Siblings

Siblings are actually good for us! 


This does not mean that being a single child is harmful, more to reassure parents that the fighting and bickering that occurs a lot in our households is normal. 


So why does it happen and how can we help? 


Siblings are the first people we get to practice on, to learn skills alongside. Negotiating skills, building empathy,  sharing,  and the ‘what happens if…?’ The feedback is often pretty quick! 

The learning can take a bit longer. 


The relationship that we have with our siblings is one of the longest that we will have across our lifespan. Coming from similar life experiences and shared memories gives our siblings a unique perspective and understanding that helps us to feel very seen. 


Fighting is normal (uggh!) and can happen 8 times an hour! As parents this can be really triggering. Especially if we didn't grow up with siblings close in age to us, or with siblings that fought. In the moment of eruption, or when feelings are heightened, as parents we want to; 


Stay calm 

Be clear

Show empathy


Our aim is to foster a positive relationship between our children. The push and pull of our own feelings in this is real.  Having empathy for our first child who now has to share attention. At the same time having feelings for the second born who will never know that focussed attention. It can be an emotionally strange time for us and for our little ones. 


How can we help foster good relationships? 


  • Pause and reflect on our own feelings

  • Aim for quality connection with each child

  • Create a unified bonded family with team rules


Knowing when to step in and when to leave them to work it out is a balancing act. Setting up some good rules about what is and isn't ok, could help. Help the kids to know their own boundaries, that you won't step in all of the time. If they are willing to engage then it is up to them to find a way through. Help them to reflect later and work out what was ok and possibly what wasn't. 


Can we help them look at it from the other person's perspective, how would they have felt with you doing that? This is a helpful life skill and not all children will develop this at the same time. We are there to guide them, to help them sort through, and this will not be in the moment when emotions are heightened. Reflection is a great tool to have in our tool box, and helps kids to know that we really do see them. 


Toddlers and a new baby!


With little children the feelings can be big and loud. When a new baby is in the house feelings are heightened. We are sleep deprived and we are trying to be everything to everyone, including the new Mum who is trying to heal too. 


Did you know that it can take a year for a toddler to get used to a new baby in the house! So many changes in this year and the feelings go up and down. Sometimes they can cope and other times it is all too much. Especially as the baby starts to develop and be clever and cute and even take our toys!


When we hear our beautiful toddler yelling;

“Put the baby back” or “ I don't like her!”

It can be hard to remember that this is ego driven and means that your little one is telling you in no uncertain terms that they have some feelings about this new baby. 

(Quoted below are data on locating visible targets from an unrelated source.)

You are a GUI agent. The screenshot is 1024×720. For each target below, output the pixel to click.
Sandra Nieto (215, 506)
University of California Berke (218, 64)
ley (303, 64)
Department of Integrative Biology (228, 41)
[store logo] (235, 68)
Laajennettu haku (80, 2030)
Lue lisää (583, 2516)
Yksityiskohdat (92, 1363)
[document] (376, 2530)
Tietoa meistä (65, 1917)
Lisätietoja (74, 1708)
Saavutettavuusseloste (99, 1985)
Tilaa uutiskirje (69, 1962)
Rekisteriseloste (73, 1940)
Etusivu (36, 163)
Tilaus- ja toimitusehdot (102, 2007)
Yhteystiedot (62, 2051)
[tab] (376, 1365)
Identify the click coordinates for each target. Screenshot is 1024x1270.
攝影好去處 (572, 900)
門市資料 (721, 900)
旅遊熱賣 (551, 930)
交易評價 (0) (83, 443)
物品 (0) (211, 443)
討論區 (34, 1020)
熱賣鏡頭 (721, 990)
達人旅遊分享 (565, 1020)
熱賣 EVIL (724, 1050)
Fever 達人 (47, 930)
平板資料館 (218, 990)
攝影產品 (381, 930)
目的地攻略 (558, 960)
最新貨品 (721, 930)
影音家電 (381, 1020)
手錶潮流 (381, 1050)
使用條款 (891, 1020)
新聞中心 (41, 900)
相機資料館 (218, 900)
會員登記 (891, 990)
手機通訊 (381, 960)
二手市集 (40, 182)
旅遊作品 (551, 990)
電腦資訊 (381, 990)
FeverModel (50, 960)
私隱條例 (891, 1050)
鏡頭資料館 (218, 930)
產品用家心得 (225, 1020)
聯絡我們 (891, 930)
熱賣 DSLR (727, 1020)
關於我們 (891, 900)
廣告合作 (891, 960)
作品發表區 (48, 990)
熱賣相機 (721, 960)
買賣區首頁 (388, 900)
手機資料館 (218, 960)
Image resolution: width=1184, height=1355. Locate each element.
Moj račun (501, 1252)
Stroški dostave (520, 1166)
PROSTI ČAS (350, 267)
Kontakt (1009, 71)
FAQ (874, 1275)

We do know it is normal for them to feel things but when we mix these emotions with our own and add in some hormones, and a bit of sleep deprivation our words at times do not reflect this. What to do? 


Validate ALL feelings! 


If we dismiss our toddlers feelings it leaves them feeling unseen and unheard. Even if we have no words, or are upset, lean into that feeling. Allow some time for you and your toddler to come alongside and look at the new baby, or when the baby is asleep, play with them. Give them that extra cuddle. 


Our toddlers are often big feelers, and there could be extra tears and whining with no real source of want or need. There could be extra physicality - throwing, hitting, or very loud playing. Notice them. 


Really see them and then be there for them. Even if you are feeding the baby, or Dad is cooking dinner, with our words we can connect with them. Notice what they are doing. Can they be included in your task? show you what they have built? help you with dinner? or getting a nappy for the baby? Little things help them to feel seen and heard. To feel valued. 


Fostering these loving relationships will continue, it will change, but the love you have for all the children will also grow and intensify. It will still be tricky at times, there may be intense emotions from you and from them. 


Breathe, take a moment, slow yourself. Empathise with these beautiful people and help them find a way through. 


When the same fight is happening, the same constant bickering, look beneath the behaviour and try and see what your children are asking for. Why can they not hear you? Why do they feel the need to fight? Where can we add in some connection and find a way through for them. How do we help them to notice, to help them come up with a better way? 


The slow down and thoughtfulness will help you through.  We won't get it right most of the time. Some of the time is good enough and this is what we are aiming for.